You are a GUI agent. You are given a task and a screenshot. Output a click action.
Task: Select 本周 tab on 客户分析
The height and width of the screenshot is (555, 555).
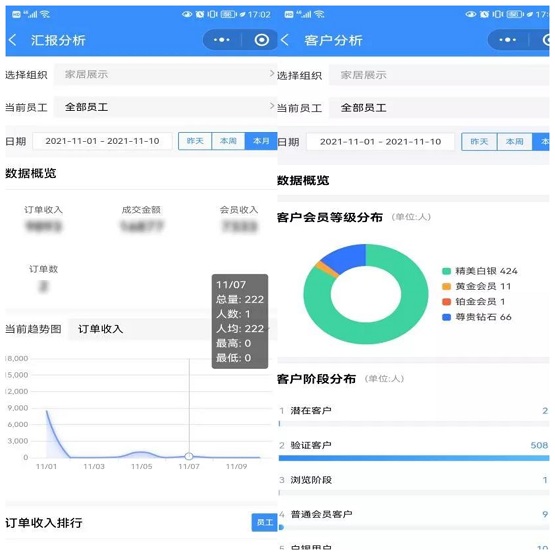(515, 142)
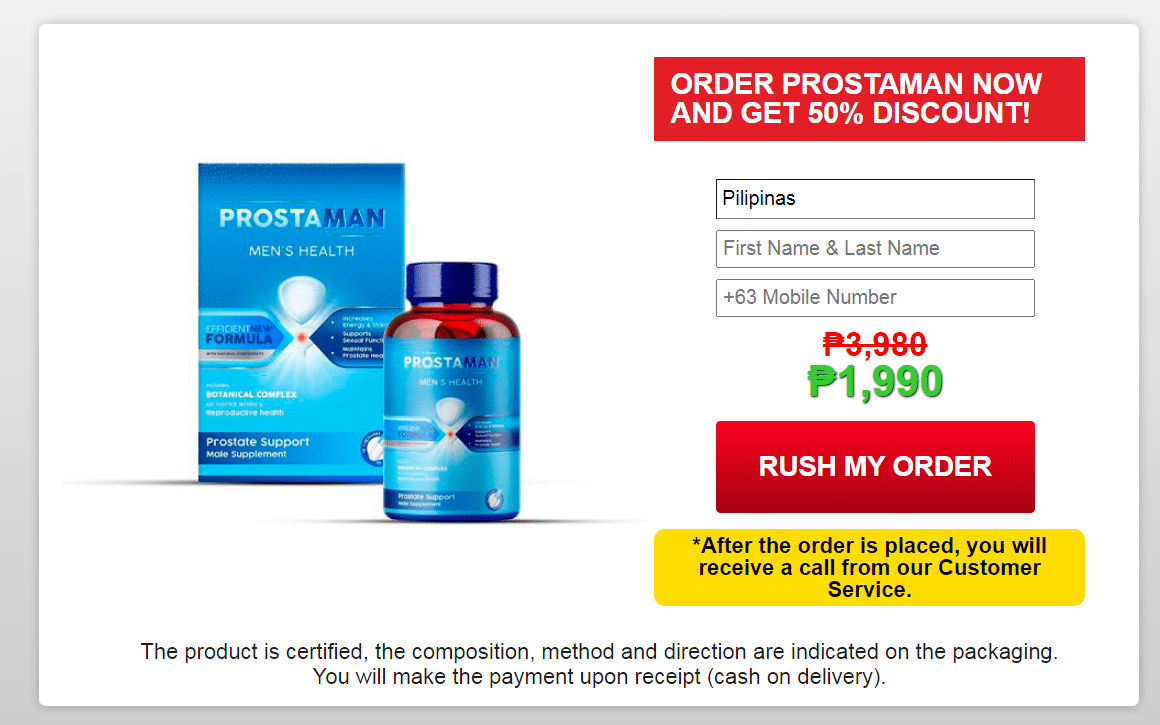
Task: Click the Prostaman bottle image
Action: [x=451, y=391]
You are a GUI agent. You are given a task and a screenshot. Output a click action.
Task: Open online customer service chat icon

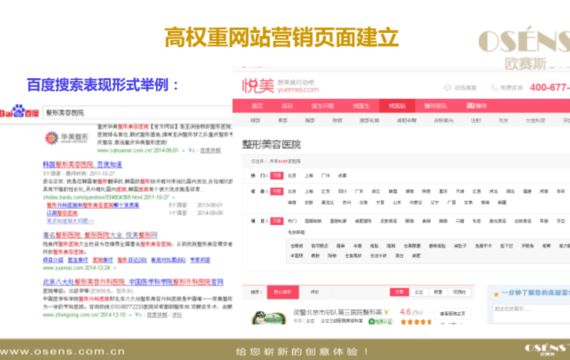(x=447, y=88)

--

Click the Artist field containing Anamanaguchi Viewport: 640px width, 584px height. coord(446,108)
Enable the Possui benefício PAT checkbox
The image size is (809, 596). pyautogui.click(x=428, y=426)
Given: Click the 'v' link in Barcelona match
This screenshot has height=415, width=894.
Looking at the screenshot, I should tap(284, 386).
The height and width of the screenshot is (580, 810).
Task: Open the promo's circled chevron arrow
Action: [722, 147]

* * *

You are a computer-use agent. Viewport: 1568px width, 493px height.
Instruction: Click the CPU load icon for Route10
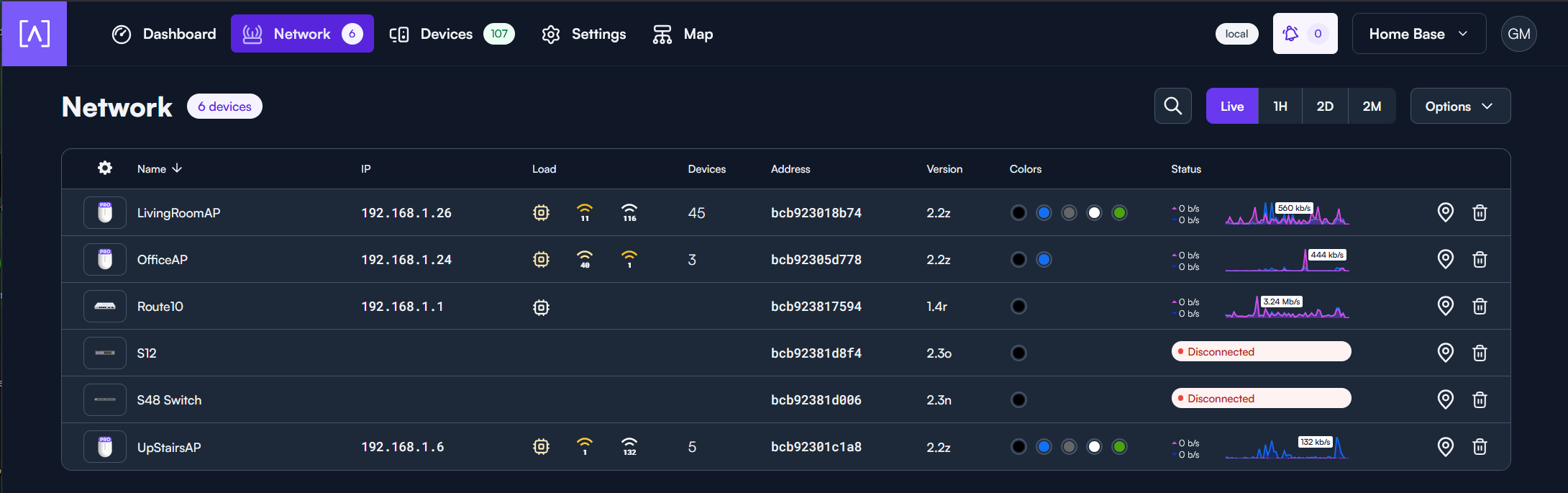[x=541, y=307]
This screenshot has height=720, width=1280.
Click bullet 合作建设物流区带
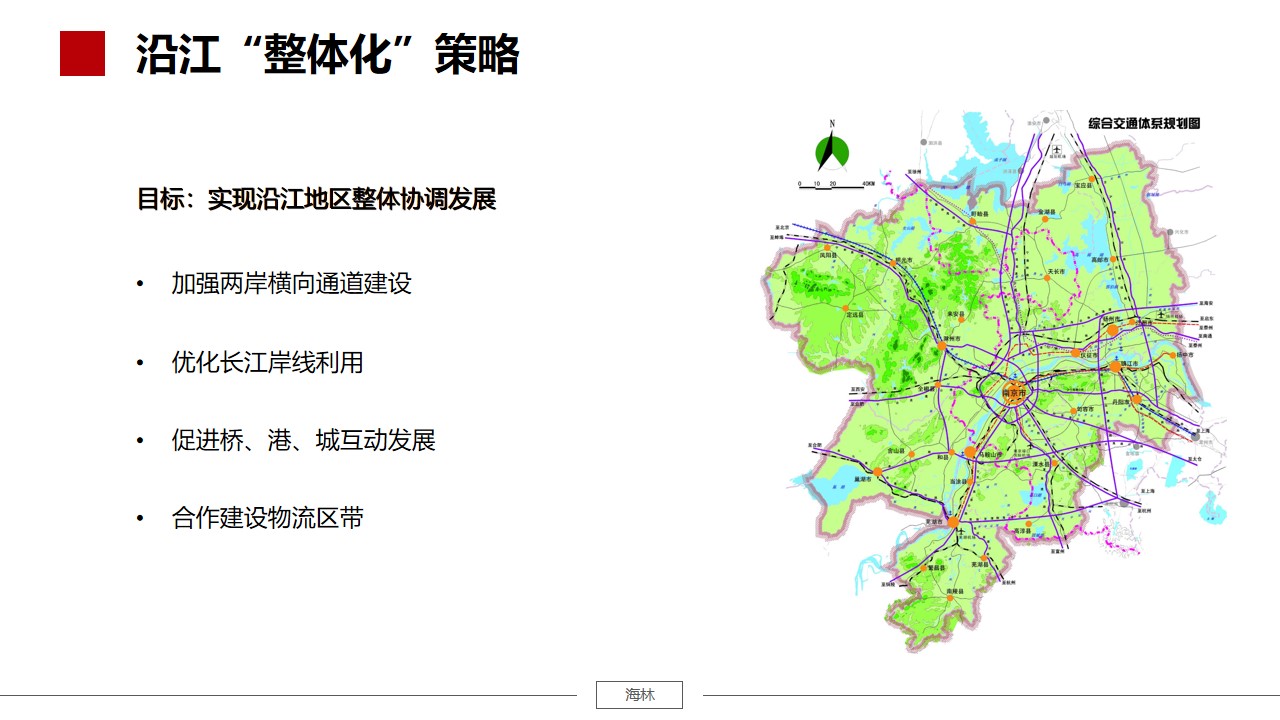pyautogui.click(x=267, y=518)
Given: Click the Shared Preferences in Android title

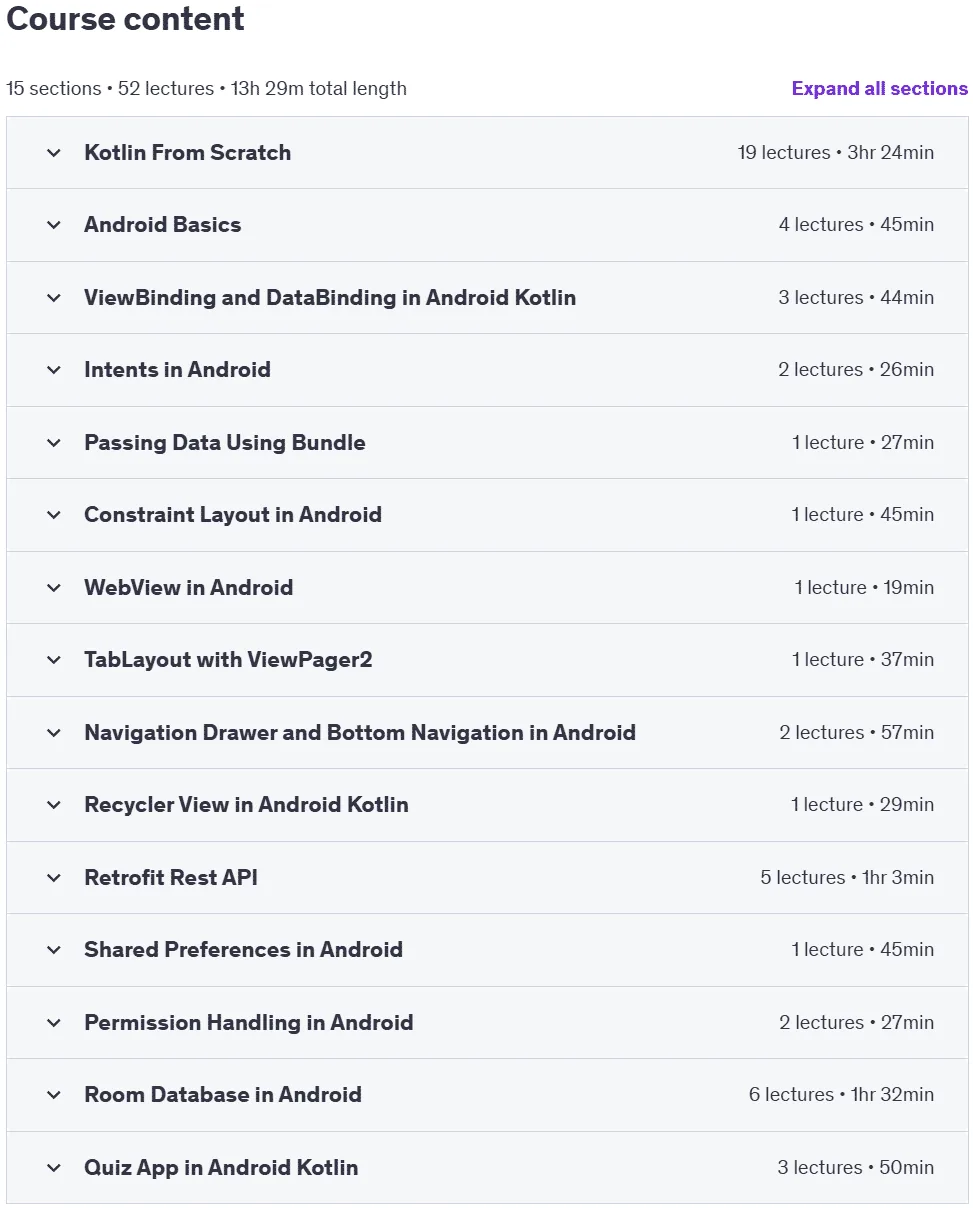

▶ Your instructions:
Could you output exactly the lines above, from the line with "Click bullet 合作建设物流区带" up to and including the line with "Given: Click the Shared", and nothing else, skipping the pictures?

▶ Answer:
Click bullet 合作建设物流区带
pyautogui.click(x=267, y=518)
Given: Click the Shared Preferences in Android title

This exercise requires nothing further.